■ Exercise ■
Omit the pictures from the entries below and retype everything else exactly.

■ Records for the exercise ■
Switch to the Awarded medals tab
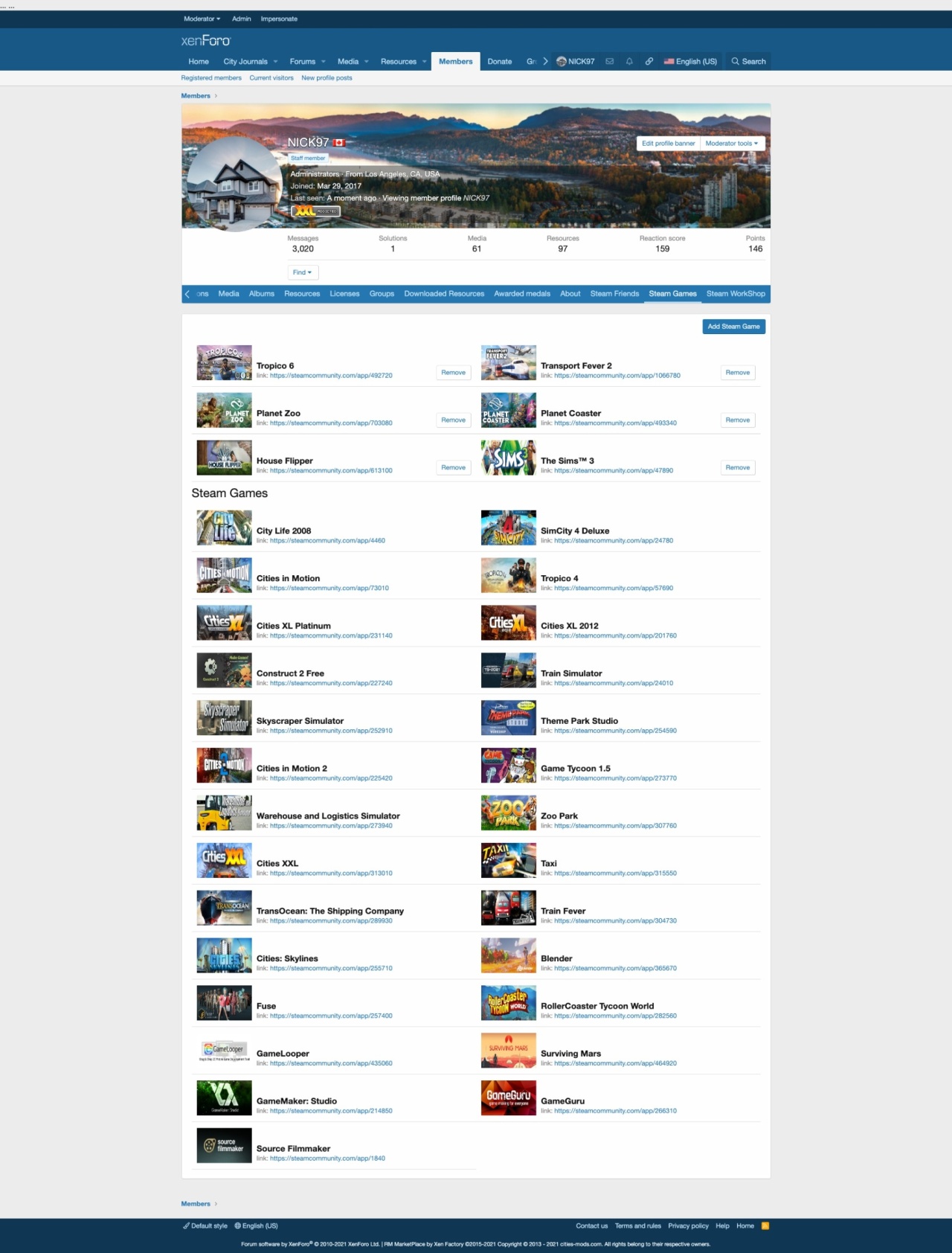The height and width of the screenshot is (1253, 952). (x=522, y=294)
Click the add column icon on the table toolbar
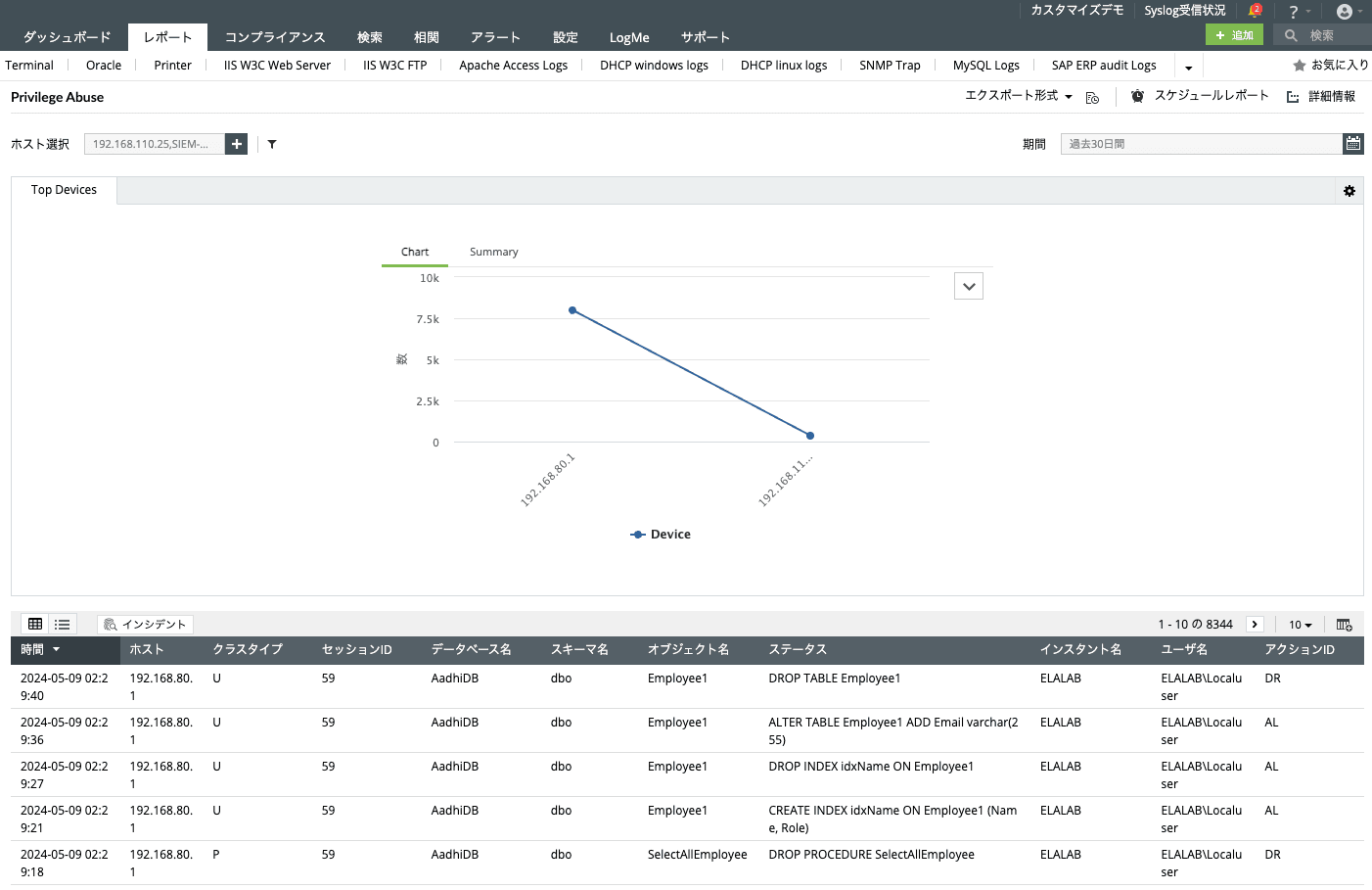 click(1345, 624)
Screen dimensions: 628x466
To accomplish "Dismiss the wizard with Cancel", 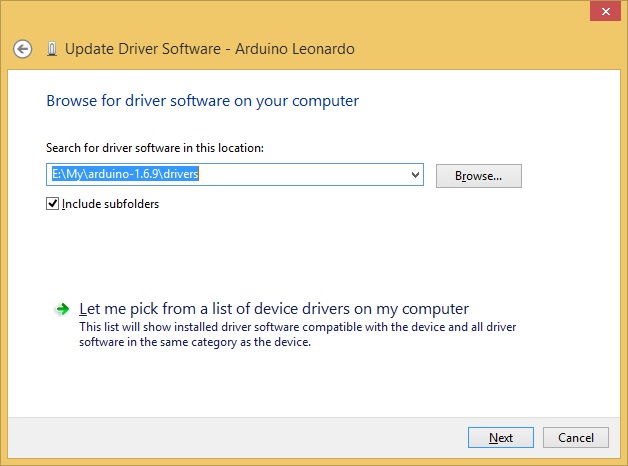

■ Result for this exercise ■
Switch to the Awarded medals tab
The height and width of the screenshot is (1253, 952). (x=522, y=294)
Click the add column icon on the table toolbar
 click(1345, 624)
Screen dimensions: 628x466
To accomplish "Dismiss the wizard with Cancel", 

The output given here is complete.